**RECORDS PROVIDED:**
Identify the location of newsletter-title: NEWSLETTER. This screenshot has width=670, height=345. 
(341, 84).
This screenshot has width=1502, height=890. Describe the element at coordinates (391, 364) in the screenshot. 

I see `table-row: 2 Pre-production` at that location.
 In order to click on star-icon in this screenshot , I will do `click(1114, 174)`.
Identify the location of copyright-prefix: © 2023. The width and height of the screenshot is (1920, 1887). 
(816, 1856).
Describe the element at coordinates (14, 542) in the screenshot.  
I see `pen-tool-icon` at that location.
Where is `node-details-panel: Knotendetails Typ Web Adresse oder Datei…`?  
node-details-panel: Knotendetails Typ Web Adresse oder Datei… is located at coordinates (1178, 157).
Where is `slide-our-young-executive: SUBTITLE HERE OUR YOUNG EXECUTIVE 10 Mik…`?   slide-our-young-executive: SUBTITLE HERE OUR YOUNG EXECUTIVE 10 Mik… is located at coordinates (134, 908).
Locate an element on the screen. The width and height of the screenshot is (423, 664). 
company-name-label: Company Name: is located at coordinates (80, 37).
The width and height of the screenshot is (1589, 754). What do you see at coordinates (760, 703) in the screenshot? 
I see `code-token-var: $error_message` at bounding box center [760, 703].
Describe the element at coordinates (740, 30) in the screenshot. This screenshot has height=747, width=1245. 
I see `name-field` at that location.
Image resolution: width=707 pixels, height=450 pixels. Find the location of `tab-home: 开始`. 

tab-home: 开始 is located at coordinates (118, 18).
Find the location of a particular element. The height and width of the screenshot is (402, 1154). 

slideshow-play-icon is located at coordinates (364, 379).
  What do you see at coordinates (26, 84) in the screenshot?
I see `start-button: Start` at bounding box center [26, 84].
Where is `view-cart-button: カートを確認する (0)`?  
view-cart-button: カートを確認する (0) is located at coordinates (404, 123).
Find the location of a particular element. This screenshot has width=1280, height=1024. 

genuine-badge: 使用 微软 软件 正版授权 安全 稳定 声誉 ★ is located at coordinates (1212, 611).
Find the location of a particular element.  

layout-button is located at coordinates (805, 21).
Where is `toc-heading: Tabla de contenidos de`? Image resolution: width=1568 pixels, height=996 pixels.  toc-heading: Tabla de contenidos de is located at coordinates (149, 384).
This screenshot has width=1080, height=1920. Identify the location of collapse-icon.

**EXERCISE AIM:** Reproduce the rows between the lines holding "This screenshot has width=1502, height=890." and "center [26, 84].", inclusive, substituting "Explain" for "Describe" and keeping everything else unchanged.

**YOUR SOLUTION:**
This screenshot has width=1502, height=890. Explain the element at coordinates (391, 364) in the screenshot. 

I see `table-row: 2 Pre-production` at that location.
 In order to click on star-icon in this screenshot , I will do `click(1114, 174)`.
Identify the location of copyright-prefix: © 2023. The width and height of the screenshot is (1920, 1887). 
(816, 1856).
Explain the element at coordinates (14, 542) in the screenshot.  
I see `pen-tool-icon` at that location.
Where is `node-details-panel: Knotendetails Typ Web Adresse oder Datei…`?  
node-details-panel: Knotendetails Typ Web Adresse oder Datei… is located at coordinates (1178, 157).
Where is `slide-our-young-executive: SUBTITLE HERE OUR YOUNG EXECUTIVE 10 Mik…`?   slide-our-young-executive: SUBTITLE HERE OUR YOUNG EXECUTIVE 10 Mik… is located at coordinates (134, 908).
Locate an element on the screen. The width and height of the screenshot is (423, 664). 
company-name-label: Company Name: is located at coordinates (80, 37).
The width and height of the screenshot is (1589, 754). What do you see at coordinates (760, 703) in the screenshot? 
I see `code-token-var: $error_message` at bounding box center [760, 703].
Explain the element at coordinates (740, 30) in the screenshot. This screenshot has height=747, width=1245. 
I see `name-field` at that location.
Image resolution: width=707 pixels, height=450 pixels. Find the location of `tab-home: 开始`. 

tab-home: 开始 is located at coordinates (118, 18).
Find the location of a particular element. The height and width of the screenshot is (402, 1154). 

slideshow-play-icon is located at coordinates (364, 379).
  What do you see at coordinates (26, 84) in the screenshot?
I see `start-button: Start` at bounding box center [26, 84].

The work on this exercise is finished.